Douglas was faced with an agonizing dilemma. The message was clear. Momentum, that most precious of Hollywood commodities, was slowing dangerously and if the movie was not to stall altogether—again—he was going to have to let another writer into the fold. Disney and Spyglass handled things with considerable tact and respect. In the meeting, David Vogel, a thoughtful man and a former Rabbinical scholar, likened Douglas to the designer of a cathedral, with the next step of the process being akin to hiring the master stone mason—not the man with the vision but a different kind of craftsman, concerned with making sure that the brilliance of the original conception had the right foundations.

An experienced writer was hired and wrote a new draft, which was completed in autumn 1999. There was not much collaborative work possible with Douglas and although it was by no means a bad script, it didn’t really move the process forward. More ominously it coincided with a regime change at the studio. David Vogel and Joe Roth, who had been in charge when Disney bought the rights, both moved on. Nina Jacobson, now president of Buena Vista Pictures, responsible for developing scripts and overseeing film production for Walt Disney Pictures, was now in charge. Her biggest concern was budget level and at that stage she was not sure that the material as it was could break out of its fan base to create a movie Disney could get behind.

Frustrated yet again, Douglas decided to write yet another draft and this he delivered in summer 2000. Disney were still not convinced, and in fact were increasingly unsure that this movie was for them. So, with their permission, the script was quietly sent to other studios. The project still had some very powerful supporters. Jay was by now an A-list comedy director and Roger Birnbaum and his partner Gary Barber at Spyglass were extremely influential. Nevertheless, all the studios and the key independents who were shown the new draft passed. One call in particular stands out in my mind as summing up everything that was so painful about this tantalizing period. Douglas phoned me from Santa Barbara while I was on a beach in Corsica with my family. He told me that Joe Roth, who was now at Revolution Studios, had passed. I remember the awful sinking feeling as I looked across to my family and saw my wife noticing the anxiety on my face. This call felt to me especially bad news as Joe was a close friend and colleague of Roger Birnbaum’s and had, behind the scenes, been very instrumental in bringing
Hitchhiker’s
to Disney when he was head of the studio. If he had no appetite for this, who would? Ed Victor also remembers this period all too well: “It fell into a black hole again.
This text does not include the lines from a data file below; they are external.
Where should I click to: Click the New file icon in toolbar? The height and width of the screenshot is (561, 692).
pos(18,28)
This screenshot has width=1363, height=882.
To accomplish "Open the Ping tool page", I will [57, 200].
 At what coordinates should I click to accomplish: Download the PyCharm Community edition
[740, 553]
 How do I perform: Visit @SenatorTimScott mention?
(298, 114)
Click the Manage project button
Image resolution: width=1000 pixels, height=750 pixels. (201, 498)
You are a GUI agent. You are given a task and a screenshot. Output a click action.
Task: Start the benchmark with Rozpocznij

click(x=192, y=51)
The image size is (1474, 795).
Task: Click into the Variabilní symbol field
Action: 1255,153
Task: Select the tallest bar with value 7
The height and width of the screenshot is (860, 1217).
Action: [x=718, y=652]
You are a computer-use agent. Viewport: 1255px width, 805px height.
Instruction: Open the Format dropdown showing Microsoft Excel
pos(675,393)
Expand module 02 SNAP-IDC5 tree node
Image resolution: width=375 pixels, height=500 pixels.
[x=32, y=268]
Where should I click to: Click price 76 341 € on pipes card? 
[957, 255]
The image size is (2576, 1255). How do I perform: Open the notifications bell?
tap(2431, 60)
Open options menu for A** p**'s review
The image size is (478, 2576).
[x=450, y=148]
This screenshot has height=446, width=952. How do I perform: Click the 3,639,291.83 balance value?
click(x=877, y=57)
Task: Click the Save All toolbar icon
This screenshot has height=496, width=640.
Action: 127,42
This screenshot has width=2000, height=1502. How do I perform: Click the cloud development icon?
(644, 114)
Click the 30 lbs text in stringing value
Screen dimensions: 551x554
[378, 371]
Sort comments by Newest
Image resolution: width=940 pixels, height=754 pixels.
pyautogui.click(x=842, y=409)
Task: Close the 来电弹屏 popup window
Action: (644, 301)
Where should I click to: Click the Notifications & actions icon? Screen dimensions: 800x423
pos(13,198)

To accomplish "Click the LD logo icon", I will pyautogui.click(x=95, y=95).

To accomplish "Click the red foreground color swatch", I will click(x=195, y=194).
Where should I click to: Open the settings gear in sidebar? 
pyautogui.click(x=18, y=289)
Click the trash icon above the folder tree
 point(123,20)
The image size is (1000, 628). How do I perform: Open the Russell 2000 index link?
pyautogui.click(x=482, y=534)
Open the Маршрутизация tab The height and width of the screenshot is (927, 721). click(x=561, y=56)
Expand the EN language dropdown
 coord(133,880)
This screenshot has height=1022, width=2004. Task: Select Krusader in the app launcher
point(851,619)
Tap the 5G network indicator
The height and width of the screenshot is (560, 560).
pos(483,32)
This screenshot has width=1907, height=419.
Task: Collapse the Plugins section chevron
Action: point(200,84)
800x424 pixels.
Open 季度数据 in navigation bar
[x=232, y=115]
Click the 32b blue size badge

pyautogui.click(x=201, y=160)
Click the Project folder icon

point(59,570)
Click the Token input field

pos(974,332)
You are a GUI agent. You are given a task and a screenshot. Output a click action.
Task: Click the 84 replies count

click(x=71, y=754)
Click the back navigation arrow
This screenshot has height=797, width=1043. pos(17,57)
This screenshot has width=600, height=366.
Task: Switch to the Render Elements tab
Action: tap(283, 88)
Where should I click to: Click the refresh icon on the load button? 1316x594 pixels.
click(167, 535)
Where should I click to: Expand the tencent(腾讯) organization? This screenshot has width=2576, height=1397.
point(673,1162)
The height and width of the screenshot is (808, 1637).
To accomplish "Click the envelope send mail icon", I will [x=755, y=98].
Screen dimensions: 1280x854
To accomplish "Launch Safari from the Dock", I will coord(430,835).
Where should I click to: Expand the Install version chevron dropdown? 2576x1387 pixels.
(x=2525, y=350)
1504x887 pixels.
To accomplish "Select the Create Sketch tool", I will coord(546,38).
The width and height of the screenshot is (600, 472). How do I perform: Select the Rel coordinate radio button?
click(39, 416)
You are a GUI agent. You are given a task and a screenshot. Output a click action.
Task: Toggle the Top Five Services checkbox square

At one point we went to the bar next door to the office here, both ordered huge vodka martinis and Douglas said, ‘I estimate that I must have spent a total of five years of my professional life on this fucking film, Ed. Never let me do this again.’”

But of course Douglas never did really let go of the hope that one day there would be a movie of
Hitchhiker’s.

In spring 2001, with the film still stalled, Jay Roach came to feel that after working on the movie for several years maybe he was simply not the right person to take things further, and very sadly and reluctantly he decided to bow out as director, although as producer he remained as committed as ever. Spyglass too were still determined to find a way forward. Jon Glickman, president of Spyglass Entertainment, and Derek Evans, who had first brought
Hitchhiker’s
to the attention of Roger Birnbaum when he joined Spyglass as a development executive, had been two of the staunchest supporters of the movie.
4
Jon remembers seeing the need for realism about the budget and returning to their first instinct, which had been to find a director on the way up, as indeed Jay had been when we first met him back in 1997. But it was a pretty dispiriting time.